• [REQUIRED WORK] Under this line are the records; write out word for word the part that begins at the line containing "Task: Open the bicycle basket with roses post" and ends at the line containing "This screenshot has width=800, height=491.", and no more.

(DATA RECORDS Opens)

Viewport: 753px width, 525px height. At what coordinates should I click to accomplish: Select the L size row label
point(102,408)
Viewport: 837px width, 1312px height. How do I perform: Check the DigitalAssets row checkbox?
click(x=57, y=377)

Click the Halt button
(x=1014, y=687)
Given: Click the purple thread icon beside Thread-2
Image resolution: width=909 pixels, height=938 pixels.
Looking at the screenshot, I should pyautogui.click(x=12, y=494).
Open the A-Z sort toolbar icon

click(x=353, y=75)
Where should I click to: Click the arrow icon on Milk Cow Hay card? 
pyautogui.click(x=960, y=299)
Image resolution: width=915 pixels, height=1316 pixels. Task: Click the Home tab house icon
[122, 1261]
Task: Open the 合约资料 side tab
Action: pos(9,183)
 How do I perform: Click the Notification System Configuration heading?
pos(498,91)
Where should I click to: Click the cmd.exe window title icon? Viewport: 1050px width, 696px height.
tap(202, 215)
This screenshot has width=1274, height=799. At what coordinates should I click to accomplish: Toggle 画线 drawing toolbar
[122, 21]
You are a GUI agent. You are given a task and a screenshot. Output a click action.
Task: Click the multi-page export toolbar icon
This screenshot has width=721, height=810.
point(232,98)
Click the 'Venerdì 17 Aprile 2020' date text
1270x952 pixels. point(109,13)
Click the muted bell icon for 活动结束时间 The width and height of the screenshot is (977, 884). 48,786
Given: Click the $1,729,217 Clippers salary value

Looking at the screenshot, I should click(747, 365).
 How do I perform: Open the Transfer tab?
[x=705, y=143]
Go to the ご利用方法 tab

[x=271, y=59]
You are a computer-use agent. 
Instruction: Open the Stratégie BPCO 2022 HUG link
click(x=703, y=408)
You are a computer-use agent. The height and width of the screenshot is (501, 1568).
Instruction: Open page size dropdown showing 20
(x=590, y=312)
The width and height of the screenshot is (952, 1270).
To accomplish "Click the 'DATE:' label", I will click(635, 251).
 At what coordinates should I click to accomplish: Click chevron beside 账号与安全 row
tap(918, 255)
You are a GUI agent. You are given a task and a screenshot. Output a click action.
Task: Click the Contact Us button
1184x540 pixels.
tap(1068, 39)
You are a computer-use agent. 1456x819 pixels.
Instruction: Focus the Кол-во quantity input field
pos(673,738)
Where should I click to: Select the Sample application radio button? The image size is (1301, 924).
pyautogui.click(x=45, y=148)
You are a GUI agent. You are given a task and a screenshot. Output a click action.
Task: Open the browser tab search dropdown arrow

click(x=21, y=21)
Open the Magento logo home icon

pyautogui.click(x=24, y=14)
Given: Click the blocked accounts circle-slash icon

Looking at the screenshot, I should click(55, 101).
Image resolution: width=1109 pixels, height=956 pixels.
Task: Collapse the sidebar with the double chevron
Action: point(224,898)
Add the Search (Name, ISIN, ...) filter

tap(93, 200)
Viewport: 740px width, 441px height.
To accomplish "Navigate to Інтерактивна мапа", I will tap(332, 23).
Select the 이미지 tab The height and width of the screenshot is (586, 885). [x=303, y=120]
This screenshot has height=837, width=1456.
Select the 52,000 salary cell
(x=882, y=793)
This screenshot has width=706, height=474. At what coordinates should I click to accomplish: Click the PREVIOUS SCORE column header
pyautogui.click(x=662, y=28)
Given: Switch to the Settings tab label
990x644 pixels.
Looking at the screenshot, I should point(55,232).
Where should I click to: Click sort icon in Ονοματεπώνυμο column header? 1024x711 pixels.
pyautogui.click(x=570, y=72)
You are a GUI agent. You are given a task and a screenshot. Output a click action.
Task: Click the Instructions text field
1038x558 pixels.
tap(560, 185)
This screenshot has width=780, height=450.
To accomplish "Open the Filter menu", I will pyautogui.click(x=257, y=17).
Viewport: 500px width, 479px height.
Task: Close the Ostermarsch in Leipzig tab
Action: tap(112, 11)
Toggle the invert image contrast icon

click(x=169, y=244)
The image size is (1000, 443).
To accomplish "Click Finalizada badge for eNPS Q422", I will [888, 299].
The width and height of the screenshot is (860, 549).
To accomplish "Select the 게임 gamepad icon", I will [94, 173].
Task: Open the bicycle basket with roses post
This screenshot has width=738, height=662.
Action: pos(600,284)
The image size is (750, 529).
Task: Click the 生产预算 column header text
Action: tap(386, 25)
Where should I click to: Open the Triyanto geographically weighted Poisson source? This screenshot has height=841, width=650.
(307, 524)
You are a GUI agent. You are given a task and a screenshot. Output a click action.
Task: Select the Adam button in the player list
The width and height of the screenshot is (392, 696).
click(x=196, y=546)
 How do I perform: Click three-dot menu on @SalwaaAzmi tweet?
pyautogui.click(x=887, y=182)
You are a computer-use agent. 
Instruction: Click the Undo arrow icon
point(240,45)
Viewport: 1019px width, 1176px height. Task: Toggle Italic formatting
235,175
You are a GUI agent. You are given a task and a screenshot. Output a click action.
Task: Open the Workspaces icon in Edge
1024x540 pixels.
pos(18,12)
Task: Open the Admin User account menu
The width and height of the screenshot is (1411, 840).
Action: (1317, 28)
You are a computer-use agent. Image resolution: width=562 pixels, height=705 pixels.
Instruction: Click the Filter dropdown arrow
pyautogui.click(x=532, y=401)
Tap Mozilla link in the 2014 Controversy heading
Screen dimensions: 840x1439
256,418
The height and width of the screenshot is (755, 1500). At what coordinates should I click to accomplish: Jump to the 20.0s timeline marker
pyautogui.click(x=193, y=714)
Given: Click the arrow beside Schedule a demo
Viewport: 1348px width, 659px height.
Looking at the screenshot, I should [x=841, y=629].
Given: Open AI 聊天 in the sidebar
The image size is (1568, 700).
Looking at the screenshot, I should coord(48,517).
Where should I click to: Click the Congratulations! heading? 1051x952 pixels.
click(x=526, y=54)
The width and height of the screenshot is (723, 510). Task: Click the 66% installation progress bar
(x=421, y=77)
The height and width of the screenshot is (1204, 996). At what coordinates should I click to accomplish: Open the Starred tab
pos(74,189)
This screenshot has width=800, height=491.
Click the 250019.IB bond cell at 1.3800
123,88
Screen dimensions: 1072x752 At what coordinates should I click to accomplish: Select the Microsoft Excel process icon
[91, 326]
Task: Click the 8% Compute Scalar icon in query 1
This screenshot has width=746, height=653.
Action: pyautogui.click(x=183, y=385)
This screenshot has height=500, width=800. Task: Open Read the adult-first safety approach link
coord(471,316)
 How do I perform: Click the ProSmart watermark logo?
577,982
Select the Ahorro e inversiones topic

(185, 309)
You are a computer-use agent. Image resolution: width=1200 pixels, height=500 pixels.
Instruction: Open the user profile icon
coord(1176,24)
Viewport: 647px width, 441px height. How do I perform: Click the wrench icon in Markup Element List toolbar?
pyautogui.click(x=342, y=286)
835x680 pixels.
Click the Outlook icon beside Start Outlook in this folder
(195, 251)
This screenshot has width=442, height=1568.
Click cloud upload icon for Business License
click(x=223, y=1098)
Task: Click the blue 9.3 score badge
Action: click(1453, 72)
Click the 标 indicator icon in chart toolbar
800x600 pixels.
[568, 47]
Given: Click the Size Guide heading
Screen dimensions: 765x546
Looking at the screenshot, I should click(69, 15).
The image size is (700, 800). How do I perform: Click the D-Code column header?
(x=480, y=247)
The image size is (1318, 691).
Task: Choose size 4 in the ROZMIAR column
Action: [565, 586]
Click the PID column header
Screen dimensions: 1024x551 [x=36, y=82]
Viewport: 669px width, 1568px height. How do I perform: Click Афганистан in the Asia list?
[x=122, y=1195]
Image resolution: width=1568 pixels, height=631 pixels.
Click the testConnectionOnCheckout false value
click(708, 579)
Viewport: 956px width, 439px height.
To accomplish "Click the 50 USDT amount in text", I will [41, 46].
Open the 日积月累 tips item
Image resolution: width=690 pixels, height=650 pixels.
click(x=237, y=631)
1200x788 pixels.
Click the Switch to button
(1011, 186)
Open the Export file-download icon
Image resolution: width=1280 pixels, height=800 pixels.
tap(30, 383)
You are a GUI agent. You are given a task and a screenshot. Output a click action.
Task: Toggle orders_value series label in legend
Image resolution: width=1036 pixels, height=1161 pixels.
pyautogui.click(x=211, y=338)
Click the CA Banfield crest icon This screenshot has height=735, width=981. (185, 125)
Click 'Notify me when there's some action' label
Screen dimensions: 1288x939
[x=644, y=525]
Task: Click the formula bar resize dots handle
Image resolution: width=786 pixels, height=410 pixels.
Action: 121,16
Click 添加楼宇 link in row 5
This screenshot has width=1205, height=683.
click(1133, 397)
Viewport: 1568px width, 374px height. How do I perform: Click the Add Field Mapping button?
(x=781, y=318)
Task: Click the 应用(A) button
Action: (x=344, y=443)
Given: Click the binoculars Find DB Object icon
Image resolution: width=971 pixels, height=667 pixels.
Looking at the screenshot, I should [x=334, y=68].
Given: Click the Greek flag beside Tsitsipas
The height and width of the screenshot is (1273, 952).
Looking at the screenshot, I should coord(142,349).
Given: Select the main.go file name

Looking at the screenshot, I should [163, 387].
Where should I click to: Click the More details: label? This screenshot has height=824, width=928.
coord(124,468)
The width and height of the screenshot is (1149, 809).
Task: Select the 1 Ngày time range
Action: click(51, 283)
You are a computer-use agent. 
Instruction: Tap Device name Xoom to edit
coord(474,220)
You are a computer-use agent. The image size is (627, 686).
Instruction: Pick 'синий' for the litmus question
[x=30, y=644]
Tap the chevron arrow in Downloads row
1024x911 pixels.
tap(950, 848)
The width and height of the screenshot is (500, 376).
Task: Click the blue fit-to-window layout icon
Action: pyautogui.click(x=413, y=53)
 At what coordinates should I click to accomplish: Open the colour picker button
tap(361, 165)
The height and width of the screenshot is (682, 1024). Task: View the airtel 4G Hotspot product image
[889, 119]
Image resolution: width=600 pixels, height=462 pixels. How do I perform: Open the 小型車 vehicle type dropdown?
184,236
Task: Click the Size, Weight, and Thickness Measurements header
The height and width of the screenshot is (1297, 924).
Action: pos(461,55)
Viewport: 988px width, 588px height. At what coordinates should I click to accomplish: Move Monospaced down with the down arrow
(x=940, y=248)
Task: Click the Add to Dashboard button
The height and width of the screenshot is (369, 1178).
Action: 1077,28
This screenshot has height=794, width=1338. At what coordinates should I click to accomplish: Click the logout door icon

(DATA RECORDS Closes)

• [REPLY]
Task: Open the bicycle basket with roses post
This screenshot has width=738, height=662.
Action: pos(600,284)
The image size is (750, 529).
Task: Click the 生产预算 column header text
Action: tap(386, 25)
Where should I click to: Open the Triyanto geographically weighted Poisson source? This screenshot has height=841, width=650.
(307, 524)
You are a GUI agent. You are given a task and a screenshot. Output a click action.
Task: Select the Adam button in the player list
The width and height of the screenshot is (392, 696).
click(x=196, y=546)
 How do I perform: Click three-dot menu on @SalwaaAzmi tweet?
pyautogui.click(x=887, y=182)
You are a computer-use agent. 
Instruction: Click the Undo arrow icon
point(240,45)
Viewport: 1019px width, 1176px height. Task: Toggle Italic formatting
235,175
You are a GUI agent. You are given a task and a screenshot. Output a click action.
Task: Open the Workspaces icon in Edge
1024x540 pixels.
pos(18,12)
Task: Open the Admin User account menu
The width and height of the screenshot is (1411, 840).
Action: (1317, 28)
You are a computer-use agent. Image resolution: width=562 pixels, height=705 pixels.
Instruction: Click the Filter dropdown arrow
pyautogui.click(x=532, y=401)
Tap Mozilla link in the 2014 Controversy heading
Screen dimensions: 840x1439
256,418
The height and width of the screenshot is (755, 1500). At what coordinates should I click to accomplish: Jump to the 20.0s timeline marker
pyautogui.click(x=193, y=714)
Given: Click the arrow beside Schedule a demo
Viewport: 1348px width, 659px height.
Looking at the screenshot, I should [x=841, y=629].
Given: Open AI 聊天 in the sidebar
The image size is (1568, 700).
Looking at the screenshot, I should coord(48,517).
Where should I click to: Click the Congratulations! heading? 1051x952 pixels.
click(x=526, y=54)
The width and height of the screenshot is (723, 510). Task: Click the 66% installation progress bar
(x=421, y=77)
The height and width of the screenshot is (1204, 996). At what coordinates should I click to accomplish: Open the Starred tab
pos(74,189)
This screenshot has width=800, height=491.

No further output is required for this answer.